Thanks for all your experiences, ladies. I have an appointment with my pdoc week after next. He's always talking about Depakote and Lithium like they're they only mood stabilizers. I definitely do NOT want to take Lithium, although he insists that the weight gain is worse on Depakote than Lithium. I can't even complain about weight *gain* on the Depakote, because I haven't gained so much as I can't *lose* anything. I keep gaining and losing the same five pounds over and over again.

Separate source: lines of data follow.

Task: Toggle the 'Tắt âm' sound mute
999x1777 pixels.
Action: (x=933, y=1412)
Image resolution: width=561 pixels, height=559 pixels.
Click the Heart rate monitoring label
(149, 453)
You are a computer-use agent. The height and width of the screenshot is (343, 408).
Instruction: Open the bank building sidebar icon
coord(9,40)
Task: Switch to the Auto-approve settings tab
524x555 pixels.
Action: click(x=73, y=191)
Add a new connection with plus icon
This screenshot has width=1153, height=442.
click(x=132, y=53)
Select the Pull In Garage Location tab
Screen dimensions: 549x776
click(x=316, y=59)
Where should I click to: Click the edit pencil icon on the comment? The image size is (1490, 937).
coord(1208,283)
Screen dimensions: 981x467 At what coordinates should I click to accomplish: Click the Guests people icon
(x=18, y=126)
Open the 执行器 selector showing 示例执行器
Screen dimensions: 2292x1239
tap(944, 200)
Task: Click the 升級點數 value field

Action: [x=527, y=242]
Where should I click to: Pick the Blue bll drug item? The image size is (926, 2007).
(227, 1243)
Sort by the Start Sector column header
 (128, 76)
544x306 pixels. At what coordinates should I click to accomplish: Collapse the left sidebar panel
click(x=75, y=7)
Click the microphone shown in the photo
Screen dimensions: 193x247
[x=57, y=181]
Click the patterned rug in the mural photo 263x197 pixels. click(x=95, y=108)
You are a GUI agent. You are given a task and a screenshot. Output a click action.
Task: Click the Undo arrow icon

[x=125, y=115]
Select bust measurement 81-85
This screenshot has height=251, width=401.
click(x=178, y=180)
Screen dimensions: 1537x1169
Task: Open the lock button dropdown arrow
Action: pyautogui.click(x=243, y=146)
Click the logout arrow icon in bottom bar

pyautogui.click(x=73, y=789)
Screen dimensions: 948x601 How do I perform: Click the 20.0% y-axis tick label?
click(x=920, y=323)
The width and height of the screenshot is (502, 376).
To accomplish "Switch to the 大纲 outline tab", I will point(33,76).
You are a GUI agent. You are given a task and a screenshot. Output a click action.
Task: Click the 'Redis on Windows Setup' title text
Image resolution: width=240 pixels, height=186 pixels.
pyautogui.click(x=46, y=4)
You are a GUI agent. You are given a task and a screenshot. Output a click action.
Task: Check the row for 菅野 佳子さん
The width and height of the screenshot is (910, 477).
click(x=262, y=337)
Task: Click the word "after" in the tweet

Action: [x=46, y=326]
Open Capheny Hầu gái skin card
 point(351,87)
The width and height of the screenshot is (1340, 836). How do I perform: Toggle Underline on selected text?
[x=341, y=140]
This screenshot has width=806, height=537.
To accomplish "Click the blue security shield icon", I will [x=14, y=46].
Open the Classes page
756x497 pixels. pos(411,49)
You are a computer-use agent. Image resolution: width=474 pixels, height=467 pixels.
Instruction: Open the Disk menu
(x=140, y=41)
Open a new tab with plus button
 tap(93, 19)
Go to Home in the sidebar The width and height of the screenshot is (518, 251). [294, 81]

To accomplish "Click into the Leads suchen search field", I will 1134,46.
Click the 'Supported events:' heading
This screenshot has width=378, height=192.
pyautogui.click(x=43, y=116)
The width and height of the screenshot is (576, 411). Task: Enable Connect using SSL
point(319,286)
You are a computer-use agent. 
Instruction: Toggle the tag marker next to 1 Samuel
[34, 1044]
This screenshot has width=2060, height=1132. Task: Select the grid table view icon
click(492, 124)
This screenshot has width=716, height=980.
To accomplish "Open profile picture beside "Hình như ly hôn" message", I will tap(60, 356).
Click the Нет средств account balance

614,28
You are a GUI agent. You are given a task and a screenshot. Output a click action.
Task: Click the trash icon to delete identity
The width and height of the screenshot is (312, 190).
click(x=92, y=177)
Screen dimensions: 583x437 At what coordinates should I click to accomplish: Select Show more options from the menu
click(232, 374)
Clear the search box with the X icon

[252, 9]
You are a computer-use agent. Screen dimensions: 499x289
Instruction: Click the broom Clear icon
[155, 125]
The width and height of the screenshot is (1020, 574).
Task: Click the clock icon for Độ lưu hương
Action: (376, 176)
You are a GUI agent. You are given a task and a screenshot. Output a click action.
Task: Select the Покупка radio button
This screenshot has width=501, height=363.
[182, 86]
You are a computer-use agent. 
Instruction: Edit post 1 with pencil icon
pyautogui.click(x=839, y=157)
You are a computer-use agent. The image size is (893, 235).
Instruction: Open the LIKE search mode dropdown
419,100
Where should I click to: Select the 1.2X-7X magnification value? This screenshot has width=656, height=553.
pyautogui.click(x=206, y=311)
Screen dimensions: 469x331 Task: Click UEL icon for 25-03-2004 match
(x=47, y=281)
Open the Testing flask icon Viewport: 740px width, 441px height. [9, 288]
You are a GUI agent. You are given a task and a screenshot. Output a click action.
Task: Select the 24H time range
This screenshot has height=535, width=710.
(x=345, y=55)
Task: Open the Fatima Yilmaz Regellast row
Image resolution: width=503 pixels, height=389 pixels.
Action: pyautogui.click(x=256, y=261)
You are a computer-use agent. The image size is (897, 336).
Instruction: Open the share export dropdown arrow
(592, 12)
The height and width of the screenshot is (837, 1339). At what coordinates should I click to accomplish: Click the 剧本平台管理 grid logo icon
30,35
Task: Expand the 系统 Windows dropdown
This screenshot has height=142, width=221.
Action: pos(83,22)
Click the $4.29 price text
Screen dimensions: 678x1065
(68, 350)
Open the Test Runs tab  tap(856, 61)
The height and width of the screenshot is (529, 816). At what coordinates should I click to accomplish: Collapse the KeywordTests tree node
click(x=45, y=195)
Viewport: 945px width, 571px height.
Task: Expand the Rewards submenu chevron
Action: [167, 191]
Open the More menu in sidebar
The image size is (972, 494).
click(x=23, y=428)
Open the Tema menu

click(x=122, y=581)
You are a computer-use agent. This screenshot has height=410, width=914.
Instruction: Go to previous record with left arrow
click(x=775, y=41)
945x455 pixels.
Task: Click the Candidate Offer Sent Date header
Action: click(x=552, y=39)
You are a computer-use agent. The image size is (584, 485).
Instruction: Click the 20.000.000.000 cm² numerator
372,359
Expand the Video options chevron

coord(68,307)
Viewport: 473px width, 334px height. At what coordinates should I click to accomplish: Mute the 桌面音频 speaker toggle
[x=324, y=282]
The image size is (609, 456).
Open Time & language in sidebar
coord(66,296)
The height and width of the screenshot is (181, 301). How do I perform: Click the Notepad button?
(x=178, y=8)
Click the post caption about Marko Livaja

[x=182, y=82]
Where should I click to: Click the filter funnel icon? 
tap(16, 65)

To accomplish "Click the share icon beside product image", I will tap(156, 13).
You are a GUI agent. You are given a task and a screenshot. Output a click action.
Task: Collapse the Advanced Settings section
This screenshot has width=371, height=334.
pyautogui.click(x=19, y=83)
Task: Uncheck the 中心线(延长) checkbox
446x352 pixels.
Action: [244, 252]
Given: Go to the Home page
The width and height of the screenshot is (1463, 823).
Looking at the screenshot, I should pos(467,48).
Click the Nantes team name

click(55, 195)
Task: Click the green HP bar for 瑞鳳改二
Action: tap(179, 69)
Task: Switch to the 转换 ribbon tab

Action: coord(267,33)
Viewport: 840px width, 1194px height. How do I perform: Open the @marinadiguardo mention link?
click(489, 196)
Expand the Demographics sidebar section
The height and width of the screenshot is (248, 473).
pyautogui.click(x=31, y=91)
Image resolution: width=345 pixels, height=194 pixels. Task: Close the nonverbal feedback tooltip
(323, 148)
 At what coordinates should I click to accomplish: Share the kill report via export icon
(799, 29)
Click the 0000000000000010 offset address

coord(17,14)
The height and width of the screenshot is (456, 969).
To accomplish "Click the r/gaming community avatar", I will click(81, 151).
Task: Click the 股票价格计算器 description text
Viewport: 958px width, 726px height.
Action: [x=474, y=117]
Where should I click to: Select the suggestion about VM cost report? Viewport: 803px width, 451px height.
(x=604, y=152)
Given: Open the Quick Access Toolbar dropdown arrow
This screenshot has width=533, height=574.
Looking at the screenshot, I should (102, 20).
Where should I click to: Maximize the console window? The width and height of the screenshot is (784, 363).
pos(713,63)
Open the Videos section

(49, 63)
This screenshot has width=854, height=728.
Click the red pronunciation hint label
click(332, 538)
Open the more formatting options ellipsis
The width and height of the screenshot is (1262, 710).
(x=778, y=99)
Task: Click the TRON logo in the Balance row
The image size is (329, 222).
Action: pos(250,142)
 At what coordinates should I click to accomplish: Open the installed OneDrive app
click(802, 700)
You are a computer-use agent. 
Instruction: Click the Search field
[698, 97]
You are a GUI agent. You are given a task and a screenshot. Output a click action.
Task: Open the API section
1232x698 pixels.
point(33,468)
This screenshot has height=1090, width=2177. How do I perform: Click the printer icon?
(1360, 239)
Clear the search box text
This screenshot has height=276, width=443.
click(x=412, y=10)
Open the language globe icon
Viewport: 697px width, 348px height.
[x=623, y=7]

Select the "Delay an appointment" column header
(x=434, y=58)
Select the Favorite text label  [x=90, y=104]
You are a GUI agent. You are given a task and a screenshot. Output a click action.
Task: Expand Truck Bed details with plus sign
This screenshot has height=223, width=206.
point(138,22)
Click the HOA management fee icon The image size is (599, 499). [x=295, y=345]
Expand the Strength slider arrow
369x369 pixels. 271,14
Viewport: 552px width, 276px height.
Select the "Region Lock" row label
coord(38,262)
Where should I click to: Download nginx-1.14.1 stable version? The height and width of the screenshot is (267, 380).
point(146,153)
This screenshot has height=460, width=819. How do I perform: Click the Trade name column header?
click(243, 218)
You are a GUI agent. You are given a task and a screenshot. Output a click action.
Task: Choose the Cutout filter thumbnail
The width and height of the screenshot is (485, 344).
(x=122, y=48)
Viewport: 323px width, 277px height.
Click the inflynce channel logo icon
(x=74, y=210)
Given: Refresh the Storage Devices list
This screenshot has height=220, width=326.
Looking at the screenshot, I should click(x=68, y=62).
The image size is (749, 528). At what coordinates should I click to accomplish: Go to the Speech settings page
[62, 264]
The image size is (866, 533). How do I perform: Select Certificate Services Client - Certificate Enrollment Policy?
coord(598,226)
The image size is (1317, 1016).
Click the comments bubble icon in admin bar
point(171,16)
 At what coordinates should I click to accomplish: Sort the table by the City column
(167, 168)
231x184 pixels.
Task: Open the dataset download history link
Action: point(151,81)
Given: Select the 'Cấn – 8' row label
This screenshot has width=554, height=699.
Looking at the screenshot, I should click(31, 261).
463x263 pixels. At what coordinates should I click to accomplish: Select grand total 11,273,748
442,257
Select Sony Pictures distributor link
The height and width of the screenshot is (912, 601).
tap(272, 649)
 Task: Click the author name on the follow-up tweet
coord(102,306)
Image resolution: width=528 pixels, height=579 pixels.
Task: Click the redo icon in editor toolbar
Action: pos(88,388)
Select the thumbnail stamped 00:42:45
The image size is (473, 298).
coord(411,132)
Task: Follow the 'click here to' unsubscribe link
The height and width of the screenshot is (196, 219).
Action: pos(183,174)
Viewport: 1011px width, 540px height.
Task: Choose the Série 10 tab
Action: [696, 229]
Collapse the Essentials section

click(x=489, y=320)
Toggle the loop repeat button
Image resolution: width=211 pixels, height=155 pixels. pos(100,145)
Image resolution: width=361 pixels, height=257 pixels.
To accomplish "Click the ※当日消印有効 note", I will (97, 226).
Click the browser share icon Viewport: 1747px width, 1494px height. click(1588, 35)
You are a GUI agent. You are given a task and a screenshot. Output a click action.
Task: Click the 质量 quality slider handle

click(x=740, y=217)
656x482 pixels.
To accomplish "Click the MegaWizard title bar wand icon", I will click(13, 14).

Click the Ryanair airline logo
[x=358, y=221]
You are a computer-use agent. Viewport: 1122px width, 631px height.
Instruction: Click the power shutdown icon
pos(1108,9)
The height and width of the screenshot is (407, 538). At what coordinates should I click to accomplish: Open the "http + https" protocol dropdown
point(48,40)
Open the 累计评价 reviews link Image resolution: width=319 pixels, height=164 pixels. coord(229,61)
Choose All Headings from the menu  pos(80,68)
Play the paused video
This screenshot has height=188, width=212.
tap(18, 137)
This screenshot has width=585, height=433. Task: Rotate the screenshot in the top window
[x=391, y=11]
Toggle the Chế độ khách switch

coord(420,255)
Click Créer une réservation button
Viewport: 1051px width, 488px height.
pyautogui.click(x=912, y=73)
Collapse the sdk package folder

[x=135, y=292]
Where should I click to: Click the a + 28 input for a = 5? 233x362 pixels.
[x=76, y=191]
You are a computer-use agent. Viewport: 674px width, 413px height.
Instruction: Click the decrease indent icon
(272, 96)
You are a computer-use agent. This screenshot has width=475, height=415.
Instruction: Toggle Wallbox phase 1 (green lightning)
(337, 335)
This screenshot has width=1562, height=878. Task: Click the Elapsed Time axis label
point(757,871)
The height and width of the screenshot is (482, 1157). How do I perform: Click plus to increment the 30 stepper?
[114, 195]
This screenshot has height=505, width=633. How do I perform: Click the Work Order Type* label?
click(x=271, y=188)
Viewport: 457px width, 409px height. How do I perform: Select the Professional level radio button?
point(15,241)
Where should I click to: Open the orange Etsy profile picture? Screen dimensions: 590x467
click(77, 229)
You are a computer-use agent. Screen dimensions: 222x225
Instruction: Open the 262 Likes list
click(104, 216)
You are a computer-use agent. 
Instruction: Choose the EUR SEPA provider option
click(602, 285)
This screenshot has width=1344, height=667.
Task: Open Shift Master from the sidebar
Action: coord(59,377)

I need to increase my exercise regimen more before I give up and get back on the medication roulette wheel. Of course, the cocktail I'm on right now is not working well, either. I just got off the Lexapro that I had been on for years and years, and now my depressive crashes are more acute than they've been in a long time. He suspected that the anti-depressant might be the reason that my moods were still so unstable, and now I don't know what we're going to do next. On top of all of THAT, I've been suffering from the brain fog I've heard some Depakote and Lithium users talk about where I can't really speak or write succinctly because I lose my train of thought (or I babble on and on without ever making a point like I have been in this thread), so we've been thinking about a possible cognitive medication such as Abilify.
I am so tired of this. The last couple of days, I've just been so depressed and frustrated that I've just eaten whatever I darn well felt like in a sort of defiant rebellion. Like, why should I even bother? Why shouldn't I at least have my one good, reliable friend food when everything else is so out of hand?
I know, I need to be healthy, especially with all the health obstacles I face, but I just get SO tired.